Conservation implications about control strategies

Many freshwater organisms move both overland and along hydrographic networks (Bohonak and Jenkins 2003; Chaput-Bardy et al. 2017). While both movement types should be considered, it is notably difficult to estimate resistance cost for water, which opposes little resistance to amphibian movements (low friction, no dehydration). We used a procedure to balance the effect of the hydrographic network on the model output. Even so, the network appeared as an important component of the connectivity map for both species, with particular prominence in the case of or X. laevis. The predicted pattern is consistent with the species invasion history in western France. The most distant individuals from the introduction site were detected on the Thouet river valley (Eggert and Fouquet 2006) and more recently on the Loire River (Vimercati et al. 2020). The influence of rivers on colonization success may be attributed to the fact that these are slow-flowing or do not flow in summer because of dams. In addition, the valleys of these rivers host many lentic habitats like ponds and ditches, at times stretching for kilometres along the Loire River, which may act as stepping stones for the species.
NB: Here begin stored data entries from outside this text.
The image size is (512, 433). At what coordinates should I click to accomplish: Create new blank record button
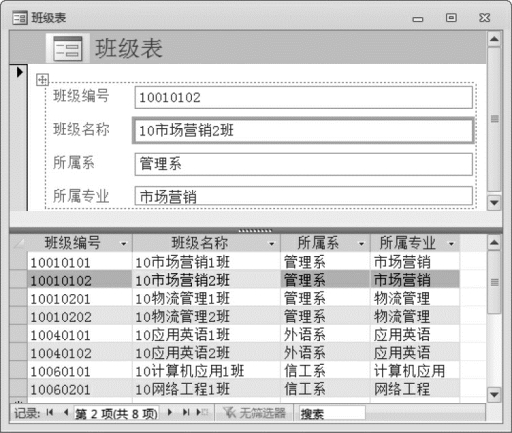202,412
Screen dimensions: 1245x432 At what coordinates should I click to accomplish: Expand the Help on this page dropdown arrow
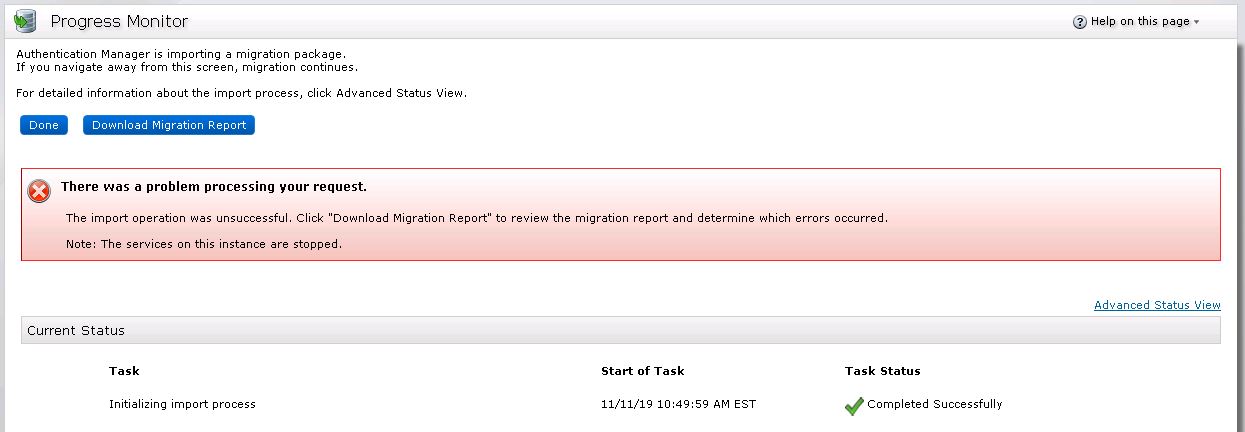click(1197, 22)
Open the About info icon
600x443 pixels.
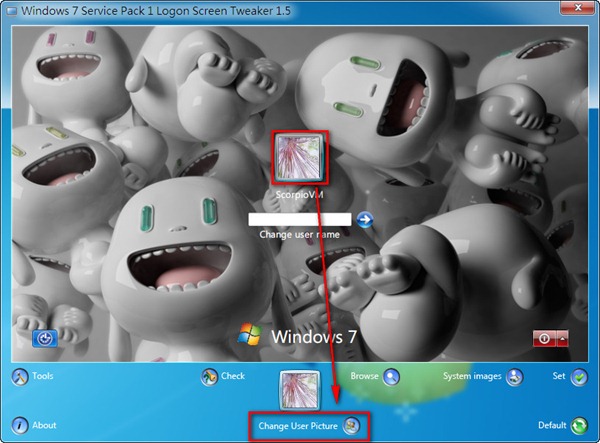[x=18, y=425]
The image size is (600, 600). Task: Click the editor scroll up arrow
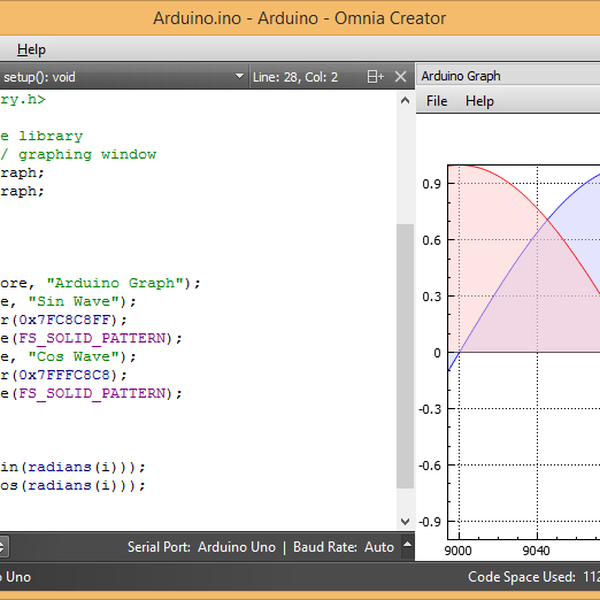pos(404,101)
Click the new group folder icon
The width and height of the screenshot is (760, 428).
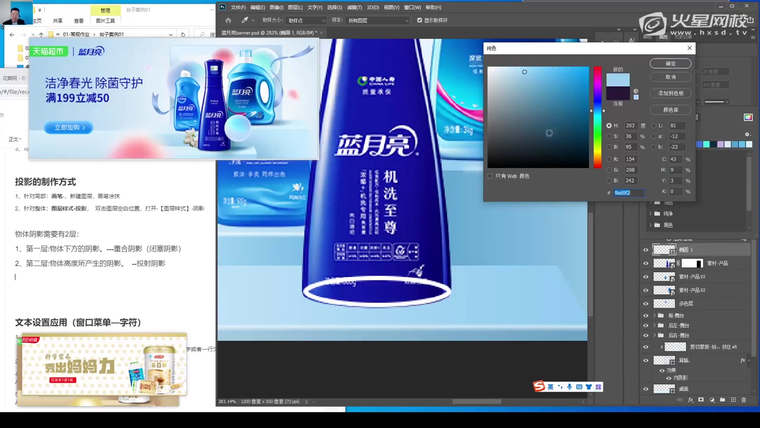tap(722, 400)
The overall high connectivity level that we observe suggests that the containment of both invasive ranges within their current limits is unlikely, which supports their inclusion, at the European level, in the list of invasive alien species of union concern (Commision 2016, latest update 12th July 2022). For control purpose, centrality analyses can be used to search for hubs or network components which could be targeted in priority (Drake et al. 2017), as used for the invasive population of X. laevis (Chaput-Bardy et al. 2017). Authors found that removing the species from 5% of its colonized sites would reduce overall connectivity of the colonized area. However, this would imply to manage hundreds of sites, which might be challenging. Such a strategy seems more appropriate within a smaller area or at an earlier stage of the invasion. If disrupting connectivity across the whole range seems out of reach, it may be achieved in the eastern part of X. laevis range, where drier landscape and different rock substrates (limestone as opposed to schist) impose sparser hydrographic networks and lower pond density.

Beyond the cases investigated here, our approach can be applied to other invasive populations of X. laevis and L. catesbeianus regularly found in other continents (Ficetola et al. 2007a; Measey et al. 2012). The outputs can serve as integral components to the risk assessment process and the execution of rapid response actions, for instance to determine the maximum extent of the population or identify target areas for control or prioritization. Beyond these two invasive amphibians of major concern (Measey et al. 2016), our approach can be applied to animal groups that use ponds and hydrographic networks and are active overland dispersers, like multiple insect and mammal species. Notably, the approach is not restricted to pond-dwelling species, either as ponds may serve as step over sites to river organisms dispersing overland, like odonates (Chaput-Bardy et al. 2008). To conclude, a substantial advantage in the use of these connectivity models lies in their ability to perform spatial extrapolation for examining diverse expanding populations, such as invasive species, those reintroduced for conservation, or those migrating under climate change, assuming that resistance costs are available.